WORK TASK: Your job is to return every line in the data holding the string "click".

DATA:
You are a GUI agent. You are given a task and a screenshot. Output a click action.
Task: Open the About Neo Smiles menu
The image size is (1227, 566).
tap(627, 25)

==

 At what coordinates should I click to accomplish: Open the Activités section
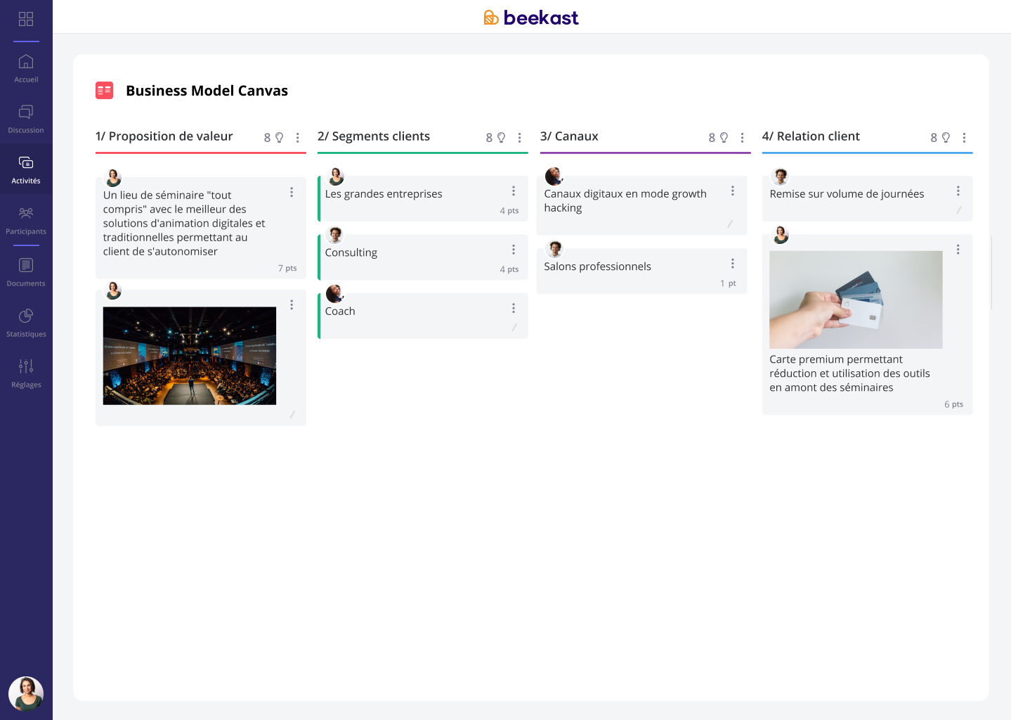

EXERCISE OUTPUT:
You are a GUI agent. You are given a task and a screenshot. Output a click action.
 At what coordinates should I click to accomplish: Open the Activités section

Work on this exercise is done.